Solid book looking at the relationship between cultural traditions, people, and the land to which we’re connected. Machán does a great job of putting in his own personal experiences and linking it to a greater discussion of how we relate to the natural world and each other.
Only criticism is that it can be a bit much at times, and without some basic prior knowledge of certain mythological aspects/places it can make you lost.
Despite that, I agree with the assessment that “The book just makes you want to go sit in a tree for a few hours.”
“All life is unified and interconnected. We cannot survive beyond our surroundings. We are part of the land, and the land wishes to communicate with us.”
How does one deeply listen to the land? What does it say, scream, laugh and cry? Magan does not answer these questions definitely, but runs with them, grappling with the rich but often difficult history of resilience, magic and colonialism engraved within the Irish landscape. Myths are maps, tracing both the contours of the more-than-human land and our relationship to it. To understand the land and by extension ourselves and contemporary politics, we must first listen. And once we listen, we will hear the rich stories, myths, histories, and ecological wisdom that was right under our noses.
I thoroughly enjoyed delving into Ireland’s past through this book. From the Shannon, to the scared Hazel, the legends of Lough Gur, the tales of the Fóidín Mearaí, Bog Bodies, and Ring Forts, I came away with a deeper appreciation of my Irish heritage & our enduring closeness to the land. Through every word, Manchán Magan conveys his deep reverence and passion for Ireland, lifting the veil on the forgotten myths and legends that lie beneath. Though he has sadly passed, he leaves behind words that serve as a quiet call to protect our land, our language, and our past.
A really interesting look at the history ensconced in our landscape and what it tells us of ourselves and our people. I would have loved more footnotes and referencing if only to facilitate further reading.
5 stars for premise and content. 4 stars for execution and flow. 2 stars for editing or lack thereof.
Great book which will particularly those interested in our Irish heritage, mythology and language, but also one accessible for those with less or no knowledge on these topics. Magan interestingly weaves Irish mythology, local stories, personal experience, archaeology, geography and more together in a delightful narrative about our spiritual and cultural history. Unfortunately, the standard of the final product is not very high.

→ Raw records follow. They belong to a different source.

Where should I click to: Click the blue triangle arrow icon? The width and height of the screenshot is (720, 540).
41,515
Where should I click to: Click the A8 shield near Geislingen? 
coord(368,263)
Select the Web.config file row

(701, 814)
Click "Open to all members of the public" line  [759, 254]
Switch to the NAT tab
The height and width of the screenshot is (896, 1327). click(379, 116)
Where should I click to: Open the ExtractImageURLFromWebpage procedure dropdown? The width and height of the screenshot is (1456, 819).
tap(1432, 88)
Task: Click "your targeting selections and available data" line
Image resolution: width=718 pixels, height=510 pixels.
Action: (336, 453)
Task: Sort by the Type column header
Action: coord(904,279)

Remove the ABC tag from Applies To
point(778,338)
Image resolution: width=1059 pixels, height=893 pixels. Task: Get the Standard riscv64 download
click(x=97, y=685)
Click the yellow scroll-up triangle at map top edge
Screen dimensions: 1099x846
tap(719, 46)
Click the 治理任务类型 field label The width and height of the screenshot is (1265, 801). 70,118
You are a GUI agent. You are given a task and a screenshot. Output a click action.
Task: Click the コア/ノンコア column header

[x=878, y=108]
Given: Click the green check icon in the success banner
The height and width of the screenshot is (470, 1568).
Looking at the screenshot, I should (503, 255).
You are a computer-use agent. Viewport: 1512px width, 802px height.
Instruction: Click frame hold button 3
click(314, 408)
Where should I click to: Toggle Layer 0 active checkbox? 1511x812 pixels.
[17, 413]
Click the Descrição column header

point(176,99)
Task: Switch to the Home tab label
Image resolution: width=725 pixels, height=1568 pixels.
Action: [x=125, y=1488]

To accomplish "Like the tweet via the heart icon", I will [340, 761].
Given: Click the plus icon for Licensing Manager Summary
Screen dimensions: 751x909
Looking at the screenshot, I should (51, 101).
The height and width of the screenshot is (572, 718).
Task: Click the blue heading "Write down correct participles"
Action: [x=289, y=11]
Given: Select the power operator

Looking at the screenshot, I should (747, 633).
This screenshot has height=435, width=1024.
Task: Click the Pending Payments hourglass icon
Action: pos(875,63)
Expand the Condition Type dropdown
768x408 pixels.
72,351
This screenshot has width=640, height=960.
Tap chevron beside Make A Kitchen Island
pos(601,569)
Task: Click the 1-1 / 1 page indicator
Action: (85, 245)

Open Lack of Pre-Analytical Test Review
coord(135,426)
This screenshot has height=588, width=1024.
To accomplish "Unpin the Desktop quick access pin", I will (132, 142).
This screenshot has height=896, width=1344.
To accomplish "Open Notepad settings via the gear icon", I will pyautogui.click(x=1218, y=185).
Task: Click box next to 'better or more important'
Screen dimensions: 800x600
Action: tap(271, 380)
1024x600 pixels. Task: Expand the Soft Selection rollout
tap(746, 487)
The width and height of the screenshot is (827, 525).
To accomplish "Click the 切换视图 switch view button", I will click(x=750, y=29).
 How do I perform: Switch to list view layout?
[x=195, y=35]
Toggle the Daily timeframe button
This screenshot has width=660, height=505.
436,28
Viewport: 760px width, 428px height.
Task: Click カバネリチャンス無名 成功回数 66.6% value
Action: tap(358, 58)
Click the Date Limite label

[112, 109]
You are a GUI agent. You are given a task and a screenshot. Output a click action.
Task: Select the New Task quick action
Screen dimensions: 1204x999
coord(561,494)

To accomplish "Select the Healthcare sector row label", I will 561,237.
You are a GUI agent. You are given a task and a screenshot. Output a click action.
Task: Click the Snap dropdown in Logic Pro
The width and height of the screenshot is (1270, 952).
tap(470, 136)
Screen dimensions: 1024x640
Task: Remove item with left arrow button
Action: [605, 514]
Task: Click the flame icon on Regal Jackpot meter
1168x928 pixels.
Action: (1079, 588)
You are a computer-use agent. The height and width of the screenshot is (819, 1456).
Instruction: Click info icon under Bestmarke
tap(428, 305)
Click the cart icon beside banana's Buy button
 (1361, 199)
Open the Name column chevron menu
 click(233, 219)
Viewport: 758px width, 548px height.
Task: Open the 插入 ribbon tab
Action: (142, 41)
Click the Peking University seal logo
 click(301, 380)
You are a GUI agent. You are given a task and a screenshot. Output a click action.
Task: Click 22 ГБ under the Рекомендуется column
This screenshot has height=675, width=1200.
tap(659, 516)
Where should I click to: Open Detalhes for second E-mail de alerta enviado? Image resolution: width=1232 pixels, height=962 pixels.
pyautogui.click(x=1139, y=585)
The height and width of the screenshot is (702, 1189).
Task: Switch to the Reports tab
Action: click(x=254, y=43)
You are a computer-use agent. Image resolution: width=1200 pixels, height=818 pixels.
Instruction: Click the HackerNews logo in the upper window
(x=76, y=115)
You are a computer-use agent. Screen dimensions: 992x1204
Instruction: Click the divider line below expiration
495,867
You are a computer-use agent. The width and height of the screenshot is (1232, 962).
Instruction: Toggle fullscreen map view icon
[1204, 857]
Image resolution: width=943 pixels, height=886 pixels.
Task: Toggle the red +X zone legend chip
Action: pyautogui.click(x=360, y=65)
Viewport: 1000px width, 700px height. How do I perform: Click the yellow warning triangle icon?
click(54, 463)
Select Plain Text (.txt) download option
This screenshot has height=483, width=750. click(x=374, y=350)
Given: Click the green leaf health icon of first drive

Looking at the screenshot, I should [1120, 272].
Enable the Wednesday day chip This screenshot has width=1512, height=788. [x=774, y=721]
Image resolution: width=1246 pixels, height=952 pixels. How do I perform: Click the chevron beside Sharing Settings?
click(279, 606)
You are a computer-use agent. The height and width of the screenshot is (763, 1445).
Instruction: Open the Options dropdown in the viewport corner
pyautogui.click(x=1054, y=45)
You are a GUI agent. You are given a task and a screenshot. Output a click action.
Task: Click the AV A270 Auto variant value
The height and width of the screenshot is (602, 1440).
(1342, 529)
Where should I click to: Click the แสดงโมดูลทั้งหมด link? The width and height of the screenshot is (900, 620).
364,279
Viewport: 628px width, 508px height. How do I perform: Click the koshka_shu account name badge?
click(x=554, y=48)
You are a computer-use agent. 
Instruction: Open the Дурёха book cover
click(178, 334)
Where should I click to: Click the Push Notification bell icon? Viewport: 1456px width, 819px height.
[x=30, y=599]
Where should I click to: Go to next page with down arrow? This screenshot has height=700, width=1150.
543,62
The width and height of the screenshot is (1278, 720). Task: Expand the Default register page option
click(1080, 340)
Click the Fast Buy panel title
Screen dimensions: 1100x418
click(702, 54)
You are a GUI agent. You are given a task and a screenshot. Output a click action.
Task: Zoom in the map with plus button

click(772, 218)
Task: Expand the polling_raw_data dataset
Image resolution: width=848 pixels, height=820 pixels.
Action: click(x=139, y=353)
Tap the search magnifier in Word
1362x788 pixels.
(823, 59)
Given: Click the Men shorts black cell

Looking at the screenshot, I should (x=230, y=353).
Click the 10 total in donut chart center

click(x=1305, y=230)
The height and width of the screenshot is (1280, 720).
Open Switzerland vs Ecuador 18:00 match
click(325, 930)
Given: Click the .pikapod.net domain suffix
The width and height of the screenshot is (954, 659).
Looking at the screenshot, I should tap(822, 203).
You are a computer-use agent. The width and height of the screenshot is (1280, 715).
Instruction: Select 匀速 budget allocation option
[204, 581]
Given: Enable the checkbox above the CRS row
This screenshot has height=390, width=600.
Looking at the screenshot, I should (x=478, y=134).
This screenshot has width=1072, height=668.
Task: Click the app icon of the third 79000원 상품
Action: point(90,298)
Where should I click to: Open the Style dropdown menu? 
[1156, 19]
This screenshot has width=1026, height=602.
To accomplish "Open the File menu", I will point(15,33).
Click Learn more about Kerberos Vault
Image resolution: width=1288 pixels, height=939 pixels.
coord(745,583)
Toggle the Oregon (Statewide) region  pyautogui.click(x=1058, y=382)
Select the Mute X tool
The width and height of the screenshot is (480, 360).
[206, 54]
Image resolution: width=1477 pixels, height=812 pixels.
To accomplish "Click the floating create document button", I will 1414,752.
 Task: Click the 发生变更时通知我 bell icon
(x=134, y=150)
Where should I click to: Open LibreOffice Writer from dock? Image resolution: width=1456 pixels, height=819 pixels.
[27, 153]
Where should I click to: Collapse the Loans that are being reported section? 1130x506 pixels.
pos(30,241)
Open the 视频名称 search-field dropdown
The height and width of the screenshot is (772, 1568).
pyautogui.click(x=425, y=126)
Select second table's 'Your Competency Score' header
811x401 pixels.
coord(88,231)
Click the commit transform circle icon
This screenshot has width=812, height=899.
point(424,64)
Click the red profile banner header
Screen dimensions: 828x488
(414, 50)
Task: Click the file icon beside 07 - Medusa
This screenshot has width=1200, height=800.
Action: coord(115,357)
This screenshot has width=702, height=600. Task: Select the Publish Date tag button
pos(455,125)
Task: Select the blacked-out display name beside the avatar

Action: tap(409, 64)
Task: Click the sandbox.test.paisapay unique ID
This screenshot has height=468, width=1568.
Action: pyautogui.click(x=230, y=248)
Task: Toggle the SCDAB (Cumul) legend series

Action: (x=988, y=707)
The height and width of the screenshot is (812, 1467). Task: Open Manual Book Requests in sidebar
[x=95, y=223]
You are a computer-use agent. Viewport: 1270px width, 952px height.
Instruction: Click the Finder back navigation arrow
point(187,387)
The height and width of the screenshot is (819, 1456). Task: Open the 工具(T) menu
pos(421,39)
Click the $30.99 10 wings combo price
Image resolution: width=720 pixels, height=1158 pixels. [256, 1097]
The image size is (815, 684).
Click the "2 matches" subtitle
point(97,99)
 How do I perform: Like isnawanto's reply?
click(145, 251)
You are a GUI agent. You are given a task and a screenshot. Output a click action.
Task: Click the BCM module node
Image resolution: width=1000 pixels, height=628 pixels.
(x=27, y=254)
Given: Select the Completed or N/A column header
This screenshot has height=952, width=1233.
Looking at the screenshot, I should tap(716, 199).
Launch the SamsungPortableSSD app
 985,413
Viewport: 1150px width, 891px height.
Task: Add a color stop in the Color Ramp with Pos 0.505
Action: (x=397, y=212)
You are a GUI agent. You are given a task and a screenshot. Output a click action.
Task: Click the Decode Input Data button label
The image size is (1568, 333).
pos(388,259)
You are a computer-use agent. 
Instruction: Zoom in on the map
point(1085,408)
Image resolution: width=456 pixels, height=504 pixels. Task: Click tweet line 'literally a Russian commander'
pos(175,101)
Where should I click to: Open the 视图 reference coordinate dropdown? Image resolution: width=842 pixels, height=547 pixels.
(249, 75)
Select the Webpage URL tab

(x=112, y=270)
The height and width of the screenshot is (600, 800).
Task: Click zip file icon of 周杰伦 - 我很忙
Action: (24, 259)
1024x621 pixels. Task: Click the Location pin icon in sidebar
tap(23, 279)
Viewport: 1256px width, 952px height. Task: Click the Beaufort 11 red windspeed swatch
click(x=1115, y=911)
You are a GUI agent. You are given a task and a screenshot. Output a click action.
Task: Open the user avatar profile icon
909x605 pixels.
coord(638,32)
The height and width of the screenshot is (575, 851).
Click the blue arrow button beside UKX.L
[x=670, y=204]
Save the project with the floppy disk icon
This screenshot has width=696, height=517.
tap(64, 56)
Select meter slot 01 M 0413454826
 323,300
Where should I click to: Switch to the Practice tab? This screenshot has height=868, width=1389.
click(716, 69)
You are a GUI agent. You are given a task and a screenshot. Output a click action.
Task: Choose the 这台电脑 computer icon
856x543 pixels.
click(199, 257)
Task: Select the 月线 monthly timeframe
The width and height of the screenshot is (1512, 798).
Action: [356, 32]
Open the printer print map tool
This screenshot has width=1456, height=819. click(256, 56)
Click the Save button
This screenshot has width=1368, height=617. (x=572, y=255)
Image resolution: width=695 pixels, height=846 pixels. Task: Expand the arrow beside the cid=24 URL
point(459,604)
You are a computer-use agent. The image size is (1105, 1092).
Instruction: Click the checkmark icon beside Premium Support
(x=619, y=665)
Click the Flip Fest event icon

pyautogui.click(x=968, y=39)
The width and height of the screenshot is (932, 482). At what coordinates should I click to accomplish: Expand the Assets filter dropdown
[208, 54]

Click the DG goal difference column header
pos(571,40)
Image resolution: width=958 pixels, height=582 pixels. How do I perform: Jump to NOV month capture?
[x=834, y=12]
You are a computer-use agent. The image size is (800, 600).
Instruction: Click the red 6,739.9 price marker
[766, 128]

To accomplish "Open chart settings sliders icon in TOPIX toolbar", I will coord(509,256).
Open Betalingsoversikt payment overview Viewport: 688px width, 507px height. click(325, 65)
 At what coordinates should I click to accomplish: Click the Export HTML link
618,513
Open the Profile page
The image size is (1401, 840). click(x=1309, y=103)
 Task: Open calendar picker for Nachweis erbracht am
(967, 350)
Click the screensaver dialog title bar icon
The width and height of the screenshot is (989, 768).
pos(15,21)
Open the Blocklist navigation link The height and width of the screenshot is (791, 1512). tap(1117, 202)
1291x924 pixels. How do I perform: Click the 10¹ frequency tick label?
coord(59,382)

Often throughout the book I experienced a sense of deja vu, as if I was reading something word for word that I had already read. Much to my dismay, all too frequently my suspicion was proved correct as a quick scan through the previous two/three paragraphs would reveal that I had in fact read the exact same sentence or portion of a sentence less than 2 minutes prior. Overall if one can look past this need for further editing, there is a lot to be admired and celebrated about this book. It serves as a reminder that our history, culture and heritage are embedded deep in the land, and that in fact we are in some way far more deeply intertwined with the world around and beneath us than we tend to think.